Animation of swirling colored dots

For years, I’ve been interested in generating animations from audio. This is my first attempt to generate music from an animation!

The GIF up there does not do it justice. Go play with it for a bit and come back. (Tip: if you’re on a phone or ipad, it supports multitouch!)

Animation

Clicking or tapping the screen creates a rotating dot that eventually fades away.

The dots rotate in a circle in time with the tempo of the music. To make the motion a little more interesting, the center of the circle, the edge of the screen, and the two nearest dots all exert some radial force on each dot. This generates the swirling patterns.

This was my first (and only, so far) WebGL experiment.
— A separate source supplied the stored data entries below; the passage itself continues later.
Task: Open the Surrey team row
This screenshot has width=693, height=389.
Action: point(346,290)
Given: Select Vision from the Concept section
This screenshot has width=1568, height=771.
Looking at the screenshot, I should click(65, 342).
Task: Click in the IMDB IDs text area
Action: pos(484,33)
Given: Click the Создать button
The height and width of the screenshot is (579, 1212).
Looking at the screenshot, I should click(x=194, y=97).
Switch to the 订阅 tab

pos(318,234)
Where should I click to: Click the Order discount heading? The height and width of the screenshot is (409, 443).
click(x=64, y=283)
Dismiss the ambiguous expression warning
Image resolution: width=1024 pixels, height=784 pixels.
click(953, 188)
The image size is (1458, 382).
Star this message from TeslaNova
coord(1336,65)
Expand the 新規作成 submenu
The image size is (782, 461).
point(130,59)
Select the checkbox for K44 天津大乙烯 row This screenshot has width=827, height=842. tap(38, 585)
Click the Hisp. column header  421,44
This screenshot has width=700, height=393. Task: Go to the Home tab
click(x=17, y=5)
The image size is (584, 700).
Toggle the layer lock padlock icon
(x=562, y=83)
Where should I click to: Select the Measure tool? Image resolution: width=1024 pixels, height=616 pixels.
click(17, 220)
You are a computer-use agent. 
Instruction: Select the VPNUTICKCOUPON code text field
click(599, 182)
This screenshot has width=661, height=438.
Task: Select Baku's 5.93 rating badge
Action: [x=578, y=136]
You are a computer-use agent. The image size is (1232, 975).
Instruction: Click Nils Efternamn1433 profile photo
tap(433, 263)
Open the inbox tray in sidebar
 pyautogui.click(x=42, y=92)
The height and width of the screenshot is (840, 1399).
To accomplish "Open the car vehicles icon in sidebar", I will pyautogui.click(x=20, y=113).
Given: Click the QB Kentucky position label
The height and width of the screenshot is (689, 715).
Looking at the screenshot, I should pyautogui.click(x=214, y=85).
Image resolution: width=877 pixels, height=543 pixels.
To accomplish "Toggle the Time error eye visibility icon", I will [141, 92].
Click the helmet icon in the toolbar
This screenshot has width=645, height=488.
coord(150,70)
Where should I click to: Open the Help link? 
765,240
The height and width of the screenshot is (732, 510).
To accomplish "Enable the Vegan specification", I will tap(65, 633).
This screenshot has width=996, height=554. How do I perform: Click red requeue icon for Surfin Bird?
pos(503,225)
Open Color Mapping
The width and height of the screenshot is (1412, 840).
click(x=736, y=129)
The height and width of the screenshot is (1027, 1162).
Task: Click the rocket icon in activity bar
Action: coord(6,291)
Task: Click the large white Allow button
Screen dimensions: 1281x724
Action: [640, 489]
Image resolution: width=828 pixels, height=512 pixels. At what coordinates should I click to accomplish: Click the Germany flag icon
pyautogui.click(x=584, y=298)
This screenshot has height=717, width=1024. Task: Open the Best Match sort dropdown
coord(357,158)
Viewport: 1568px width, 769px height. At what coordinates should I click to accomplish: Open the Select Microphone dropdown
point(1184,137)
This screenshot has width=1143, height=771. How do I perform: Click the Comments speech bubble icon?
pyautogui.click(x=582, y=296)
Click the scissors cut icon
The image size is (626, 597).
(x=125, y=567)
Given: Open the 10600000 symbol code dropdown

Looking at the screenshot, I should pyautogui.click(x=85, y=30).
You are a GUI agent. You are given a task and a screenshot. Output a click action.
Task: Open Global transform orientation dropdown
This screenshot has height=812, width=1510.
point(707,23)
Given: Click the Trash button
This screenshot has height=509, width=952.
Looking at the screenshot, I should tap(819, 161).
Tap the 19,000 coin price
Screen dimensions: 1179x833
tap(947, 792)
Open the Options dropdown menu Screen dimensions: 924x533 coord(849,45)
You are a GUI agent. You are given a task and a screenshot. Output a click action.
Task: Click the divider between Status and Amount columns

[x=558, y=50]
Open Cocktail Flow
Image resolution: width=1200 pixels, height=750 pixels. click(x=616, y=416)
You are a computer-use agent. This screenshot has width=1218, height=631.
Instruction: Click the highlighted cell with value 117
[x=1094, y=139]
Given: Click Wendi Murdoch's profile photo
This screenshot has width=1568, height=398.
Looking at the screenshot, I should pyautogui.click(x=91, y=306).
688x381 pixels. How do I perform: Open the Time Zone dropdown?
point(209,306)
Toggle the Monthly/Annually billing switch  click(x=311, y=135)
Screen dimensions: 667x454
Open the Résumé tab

I had plenty of experience with GLES already, and it was easy enough to make a simple animation like this in a browser.

Sound

I started with 3 short loops from a song my friend and I were working on: bass, drums, and vocal. (Open your debug tools if you want to find the original loops.) The bass loop plays continuously, but the other two wait for some interaction.

When a dot rotates across the 12 o’clock mark, it sends a trigger to either the drums channel or the voice channel (depending on the dots color).

The loop channels track the tempo of the music. When the reach a time corresponding to a sixteenth note, the channel may play a short sample from the original loop, depends on how many triggers it has accumulated. There are a few different variations to determine exactly which clip it actually plays, which creates the glitch effect.

There are a couple other subtle things going on too: there’s a low pass filter and an echo effect that rise and fall with the dots.

Opinion

JavaScript would not be my first choice for this kind of audio and animation code, but it’s the language that runs in web browsers.

I really hate the Web Audio API. They seem to make it as difficult as possible to do any custom DSP. When I made this project, I read that ScriptProcessor nodes were deprecated, so I tried to implement my granular resampling code as an Audio Worker. I struggled for quite a while to produce any output, when I finally discovered that no browser implemented Audio Workers. And now Audio Workers are deprecated too; now you’re supposed to use “Audio Worklets.” It’s only a matter of time before my animation breaks.

I won’t rant further here, but this guy has a more detailed essay that closely mirrors my own thoughts.